L'ottimalità delle azioni di marketing non può quindi essere valutata in assoluto, ma solo relativamente alla loro capacità di collaborare alla realizzazione di obiettivi generali aziendali ottimali.

Varietà di obiettivi soggettivi

Un breve "inventario" di questi obiettivi può essere utile per giustificare sia la varietà che la pluralità di obiettivi aziendali. Gli azionisti premono in genere per la esplicitazione immediata degli utili e quindi per la distribuzione di più alti dividenti. Anche a scapito degli investimenti e quindi dello sviluppo aziendale. L'alta direzione, invece, tende di solito a massimizzare il tasso di sviluppo dell'azienda: minimizzando (forse) gli utili e i dividendi e massimizzando gli investimenti. L'imprenditore "schumpeteriano" tende a obiettivi più ambiziosi e arrischiati. Mentre il management "burocratizzato" tende a obiettivi più tranquilli e quindi a tasso minore di rischio.
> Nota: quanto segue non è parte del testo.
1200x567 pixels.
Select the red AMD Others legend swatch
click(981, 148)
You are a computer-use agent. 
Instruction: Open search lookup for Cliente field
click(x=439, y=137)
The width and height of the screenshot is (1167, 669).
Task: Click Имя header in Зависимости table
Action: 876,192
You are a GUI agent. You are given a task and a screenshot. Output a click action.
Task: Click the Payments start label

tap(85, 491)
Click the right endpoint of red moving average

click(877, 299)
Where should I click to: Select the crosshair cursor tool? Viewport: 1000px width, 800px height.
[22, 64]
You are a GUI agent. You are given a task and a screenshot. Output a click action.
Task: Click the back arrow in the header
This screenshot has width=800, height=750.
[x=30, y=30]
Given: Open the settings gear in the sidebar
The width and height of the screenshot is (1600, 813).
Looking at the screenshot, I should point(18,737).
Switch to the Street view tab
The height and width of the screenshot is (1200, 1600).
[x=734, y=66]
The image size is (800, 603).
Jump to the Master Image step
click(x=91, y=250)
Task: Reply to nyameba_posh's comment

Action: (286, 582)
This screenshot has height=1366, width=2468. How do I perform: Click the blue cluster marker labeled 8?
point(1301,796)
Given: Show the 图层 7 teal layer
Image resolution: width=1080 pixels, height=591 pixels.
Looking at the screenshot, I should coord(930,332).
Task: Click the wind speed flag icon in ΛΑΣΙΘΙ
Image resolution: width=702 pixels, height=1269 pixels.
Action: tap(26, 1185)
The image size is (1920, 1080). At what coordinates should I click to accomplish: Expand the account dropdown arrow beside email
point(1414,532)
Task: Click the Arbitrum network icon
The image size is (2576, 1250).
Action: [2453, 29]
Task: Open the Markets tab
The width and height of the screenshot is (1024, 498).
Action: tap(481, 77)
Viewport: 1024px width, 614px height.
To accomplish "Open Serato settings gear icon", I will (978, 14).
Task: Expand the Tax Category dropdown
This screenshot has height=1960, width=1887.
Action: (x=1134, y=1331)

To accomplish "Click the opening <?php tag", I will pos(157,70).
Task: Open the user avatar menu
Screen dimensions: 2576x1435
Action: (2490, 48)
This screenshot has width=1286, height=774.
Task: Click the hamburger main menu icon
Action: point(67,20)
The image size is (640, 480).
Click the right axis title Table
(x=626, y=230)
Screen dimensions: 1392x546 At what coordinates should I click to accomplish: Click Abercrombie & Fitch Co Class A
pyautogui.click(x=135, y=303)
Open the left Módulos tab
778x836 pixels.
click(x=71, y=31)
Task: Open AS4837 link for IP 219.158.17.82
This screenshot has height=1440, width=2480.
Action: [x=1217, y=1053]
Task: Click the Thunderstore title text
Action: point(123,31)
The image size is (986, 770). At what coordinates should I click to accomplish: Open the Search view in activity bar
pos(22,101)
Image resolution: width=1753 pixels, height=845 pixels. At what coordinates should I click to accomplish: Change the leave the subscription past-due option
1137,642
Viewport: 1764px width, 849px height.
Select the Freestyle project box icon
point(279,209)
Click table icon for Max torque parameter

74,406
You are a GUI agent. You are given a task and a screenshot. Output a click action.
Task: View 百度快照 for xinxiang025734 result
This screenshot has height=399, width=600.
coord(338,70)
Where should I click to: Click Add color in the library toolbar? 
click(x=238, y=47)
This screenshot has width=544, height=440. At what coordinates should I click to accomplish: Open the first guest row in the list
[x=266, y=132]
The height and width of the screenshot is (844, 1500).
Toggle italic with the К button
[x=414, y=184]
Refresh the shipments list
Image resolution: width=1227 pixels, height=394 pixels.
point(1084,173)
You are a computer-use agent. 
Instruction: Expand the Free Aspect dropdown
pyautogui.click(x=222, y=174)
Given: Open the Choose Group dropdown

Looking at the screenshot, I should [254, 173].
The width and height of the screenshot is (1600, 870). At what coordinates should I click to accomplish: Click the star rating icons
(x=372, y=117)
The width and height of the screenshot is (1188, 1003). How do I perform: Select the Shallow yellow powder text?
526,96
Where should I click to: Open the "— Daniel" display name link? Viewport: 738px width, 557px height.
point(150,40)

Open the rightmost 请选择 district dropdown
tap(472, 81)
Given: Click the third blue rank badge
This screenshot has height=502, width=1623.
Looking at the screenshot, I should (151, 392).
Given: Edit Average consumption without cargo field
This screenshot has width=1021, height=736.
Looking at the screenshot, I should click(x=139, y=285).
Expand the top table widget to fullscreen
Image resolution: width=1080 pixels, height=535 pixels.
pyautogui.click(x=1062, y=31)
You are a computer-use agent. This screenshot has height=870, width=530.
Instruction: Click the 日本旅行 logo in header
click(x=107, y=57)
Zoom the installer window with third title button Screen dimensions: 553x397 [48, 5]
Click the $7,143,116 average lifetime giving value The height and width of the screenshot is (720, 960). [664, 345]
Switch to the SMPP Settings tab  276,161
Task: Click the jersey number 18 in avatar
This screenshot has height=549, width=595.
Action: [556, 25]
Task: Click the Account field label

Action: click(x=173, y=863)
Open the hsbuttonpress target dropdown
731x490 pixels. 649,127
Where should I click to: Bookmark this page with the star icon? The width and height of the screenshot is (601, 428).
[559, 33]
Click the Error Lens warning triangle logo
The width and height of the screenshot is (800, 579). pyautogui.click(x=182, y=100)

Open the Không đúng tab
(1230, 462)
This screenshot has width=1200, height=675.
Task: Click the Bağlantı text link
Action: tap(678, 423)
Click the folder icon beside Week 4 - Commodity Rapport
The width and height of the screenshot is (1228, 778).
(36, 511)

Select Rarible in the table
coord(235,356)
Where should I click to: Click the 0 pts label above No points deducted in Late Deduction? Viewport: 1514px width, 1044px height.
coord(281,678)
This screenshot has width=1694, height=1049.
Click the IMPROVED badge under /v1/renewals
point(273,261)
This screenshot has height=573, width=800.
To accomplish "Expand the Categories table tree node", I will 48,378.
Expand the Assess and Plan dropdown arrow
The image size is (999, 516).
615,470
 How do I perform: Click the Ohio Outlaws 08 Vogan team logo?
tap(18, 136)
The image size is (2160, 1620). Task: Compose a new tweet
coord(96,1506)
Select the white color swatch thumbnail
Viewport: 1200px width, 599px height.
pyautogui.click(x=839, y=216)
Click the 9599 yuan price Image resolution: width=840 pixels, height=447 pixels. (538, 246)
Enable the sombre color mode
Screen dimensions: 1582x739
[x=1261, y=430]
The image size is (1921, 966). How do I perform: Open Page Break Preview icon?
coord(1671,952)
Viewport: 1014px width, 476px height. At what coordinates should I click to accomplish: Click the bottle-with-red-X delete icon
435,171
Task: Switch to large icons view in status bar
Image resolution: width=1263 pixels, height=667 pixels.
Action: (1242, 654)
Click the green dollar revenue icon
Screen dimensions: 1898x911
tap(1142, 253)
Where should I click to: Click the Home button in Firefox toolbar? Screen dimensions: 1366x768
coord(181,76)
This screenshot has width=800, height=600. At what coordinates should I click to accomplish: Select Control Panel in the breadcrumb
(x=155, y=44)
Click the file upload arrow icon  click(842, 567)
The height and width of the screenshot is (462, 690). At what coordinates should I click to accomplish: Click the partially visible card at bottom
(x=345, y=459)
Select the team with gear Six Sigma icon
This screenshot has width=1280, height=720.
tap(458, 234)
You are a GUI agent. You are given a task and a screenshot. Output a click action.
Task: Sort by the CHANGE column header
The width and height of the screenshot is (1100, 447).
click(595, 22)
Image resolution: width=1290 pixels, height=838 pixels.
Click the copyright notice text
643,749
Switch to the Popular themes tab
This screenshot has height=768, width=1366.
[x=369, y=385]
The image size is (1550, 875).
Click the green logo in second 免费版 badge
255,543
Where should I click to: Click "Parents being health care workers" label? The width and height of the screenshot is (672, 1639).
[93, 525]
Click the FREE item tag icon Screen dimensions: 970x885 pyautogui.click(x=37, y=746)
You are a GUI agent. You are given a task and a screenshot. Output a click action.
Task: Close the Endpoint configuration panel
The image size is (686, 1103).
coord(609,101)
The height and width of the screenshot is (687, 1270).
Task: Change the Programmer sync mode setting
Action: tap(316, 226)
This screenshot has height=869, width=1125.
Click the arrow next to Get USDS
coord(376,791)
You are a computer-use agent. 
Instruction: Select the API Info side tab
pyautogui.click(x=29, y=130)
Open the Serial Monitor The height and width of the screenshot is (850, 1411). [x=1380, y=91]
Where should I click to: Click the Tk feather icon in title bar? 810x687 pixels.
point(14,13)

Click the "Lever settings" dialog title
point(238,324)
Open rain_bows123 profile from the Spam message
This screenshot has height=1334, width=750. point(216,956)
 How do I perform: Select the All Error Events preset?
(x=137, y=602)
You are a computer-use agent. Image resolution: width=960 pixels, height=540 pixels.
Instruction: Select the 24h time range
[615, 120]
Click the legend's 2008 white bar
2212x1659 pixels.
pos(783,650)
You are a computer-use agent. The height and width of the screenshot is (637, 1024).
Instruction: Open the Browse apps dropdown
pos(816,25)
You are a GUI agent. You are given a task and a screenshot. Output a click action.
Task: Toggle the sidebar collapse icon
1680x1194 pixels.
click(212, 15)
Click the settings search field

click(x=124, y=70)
Chi dirige un'azienda non ha motivazioni solo "razionali" economiche, anch'egli è un uomo, con una sua specifica psicologia, e come tale aspira al potere, cerca di realizzare le sue aspirazioni creative o comunque costruttive, cerca di superare le sue ansie e le inibizioni personali nell'esercizio del comando, cerca di ottenere prestigio di fronte a se stesso - forse - prima ancora che di fronte agli altri. Un management che punta molto sulla sicurezza e quindi sulla tranquillità gestionale tende a conciliare lo sviluppo aziendale con la produzione di una remunerazione del capitale (e perciò degli azionisti) allineata su quella correntemente reputata soddisfacente. Così facendo, il management si procura anche una certa indipendenza, in quanto si riducono le interferenze degli azionisti. L'indipendenza (in questo caso da interferenze bancarie) si ottiene anche con la minimizzazione del ricorso a finanziamento estemi e con la massimizzazione dell'autofinanziamento. Anche a scapito di un maggiore sviluppo aziendale eventualmente possibile. La ricerca di risultati "soddisfacenti" e non "massimi" è spesso dettata anche dalla ricerca di "quieto vivere" da parte della direzione aziendale; vuoi per ridurre i rischi, vuoi per ridurre la conflittualità interna ed esterna, vuoi per incapacità (o paura) di amministrare la nave aziendale in mari più pericolosi, vuoi per difetto di "immaginazione" innovativo, così che all'obiettivo dello sviluppo si sostituisce quello della sopravvivenza.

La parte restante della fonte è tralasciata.